Labor abuses in the factories established in Calabarzon have been rife, according to Norma Binas, assistant secretary of the KMU labor center's international department. The provincial governments in these areas are stridently anti-union; the governor of Cavite province, Juanito Remulla, has even pledged to enforce a "no union, no strike" policy. (The 'U.S. Department of Commerce, in a Philippines "Investment Climate Summary," notes that Cavite "enjoy[s] a reputation for being actively 'pro-business,' and has reaped the rewards of new investments.") Companies already operating in the Calabarzon economic zones - mostly Japanese, Taiwanese, South Korean, Hong Kong or Singaporean garment and light manufacturers - aggressively deny their employees' right to organize and commonly abuse their workers, particularly women, who are frequently sexually harassed. The KMU reports that employers routinely fire workers engaged in union organizing activity, and carefully question potential employees about their attitudes toward unions in an attempt to screen out any union sympathizers. Armed guards - from the local police, special economic zone police, a special Calabarzon-wide police force or private security forces - stand at the gates of the economic zones, preventing organizers from entering and intimidating the workers within.
The entire Calabarzon region itself has in fact been militarized, according to Reynaldo Quindara, deputy secretary general for internal affairs of the Ecumenical Movement for Justice and Peace. He says that the government has deployed large number of troops both to protect foreign and domestic investments from sabotage by the NPA and to discourage independent civilian activists from challenging Philippines 2000 projects and developments.
Generally, Quindara says, the RICs and Philippines 2000 projects are becoming a magnet for mass troop deployments, with many new or ongoing military operations being carried out in close proximity to areas planned to be used for RICs, agrarian export projects connected to the MTDP or development projects tied to the MTDP. Examples include military action in Agusan del Sur in Northern Mindanao, targeted to develop tree and palm oil plantations, and in Western Mindanao, where the government is encouraging resort development and growing vegetables for export. In the Philippines, large-scale deployments like those in Calabarzon, Agusan del Sur and Western Mindanao are often accompanied by widespread harassment of civilians, as well as arbitrary arrests, torture and extrajudicial killings.

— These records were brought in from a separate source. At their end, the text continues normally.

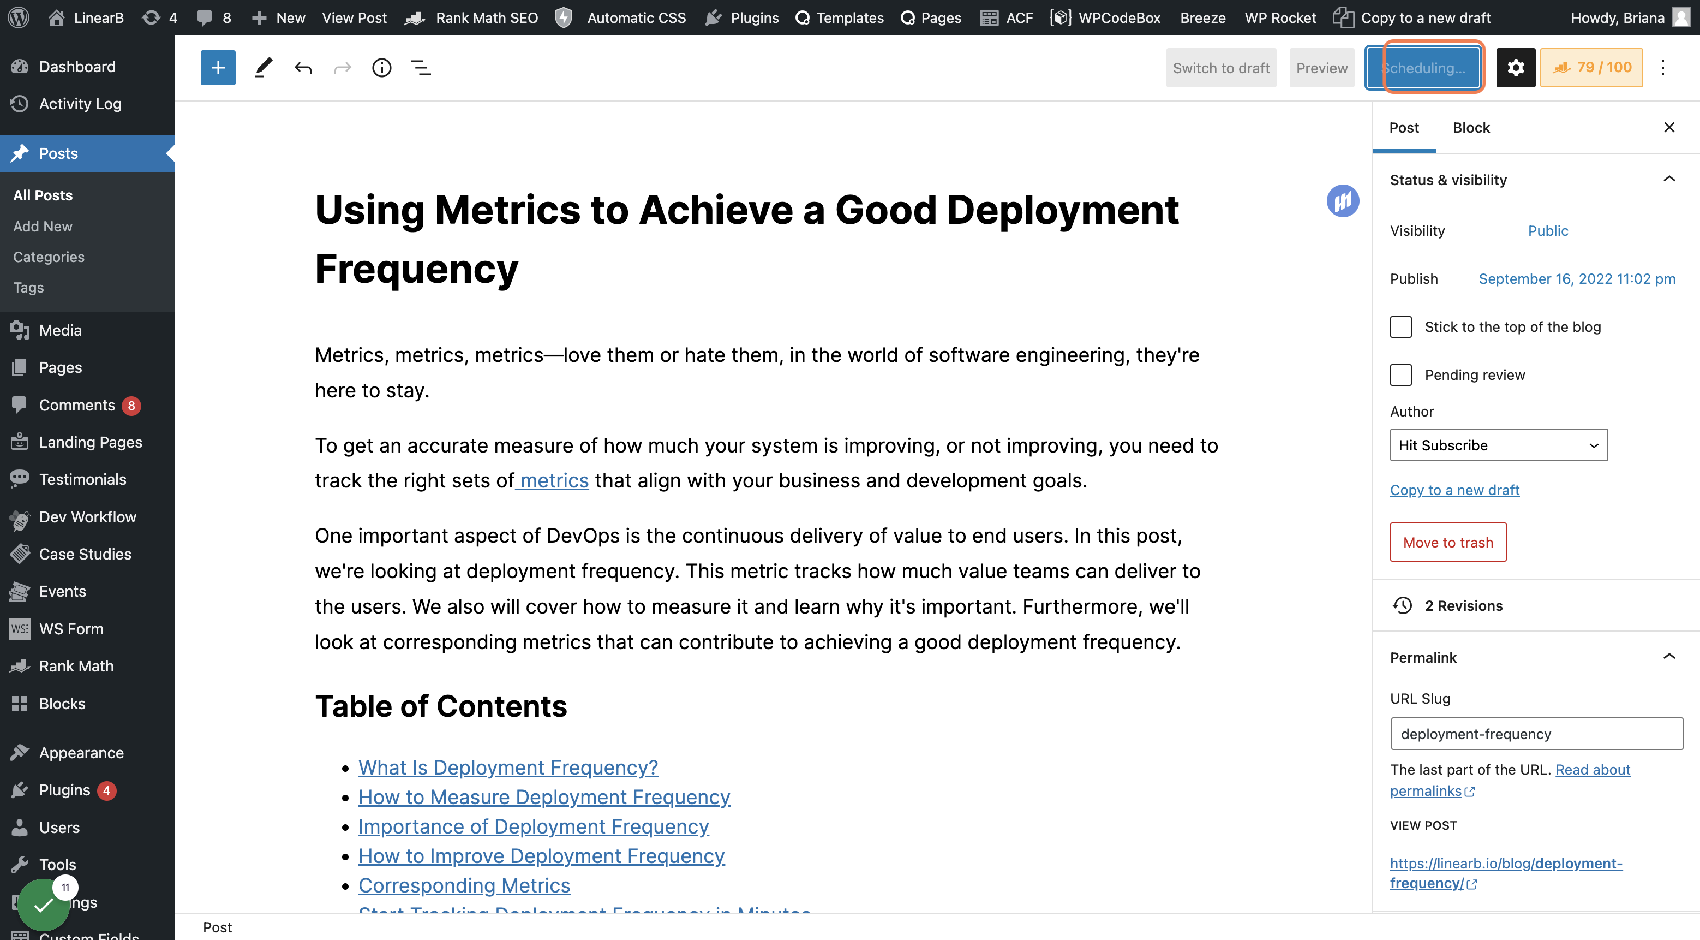Check Stick to the top of the blog

click(1400, 327)
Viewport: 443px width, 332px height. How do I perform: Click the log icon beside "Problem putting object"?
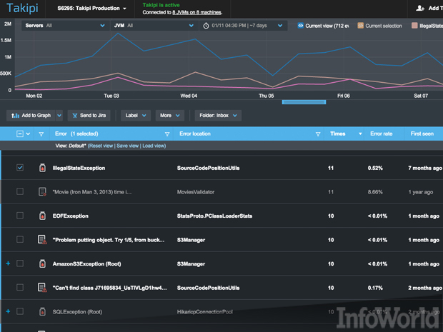pyautogui.click(x=42, y=240)
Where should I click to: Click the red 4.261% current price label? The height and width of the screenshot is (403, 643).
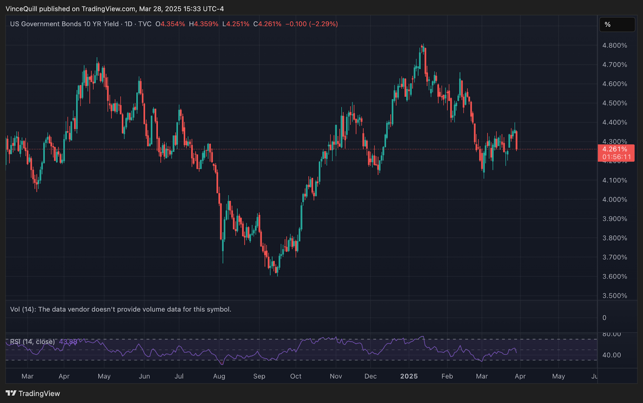click(x=616, y=149)
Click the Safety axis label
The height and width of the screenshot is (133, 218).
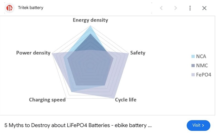click(138, 53)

MTDP-relatcd violence has also wracked the island of Cebu, the other province which the U.S. Department of Commerce denotes as having a pro-business reputation. At least four peasants were killed on Cebu in the first six months of 1993, apparently because of their efforts to prevent landlords from taking advantage of the opportunities offered by Ramos's Philippines 2000 plan by converting agricultural land into residential and tourist properties. In the case of scenic Cebu, Ramos's commitment to expanding tourism provides a special incentive for such conversion. There is suspicion that two of the murdered peasants were killed by thugs employed by a real estate company, a third by a city councillor associated with a local vigilante group and the fourth by unknown assailants.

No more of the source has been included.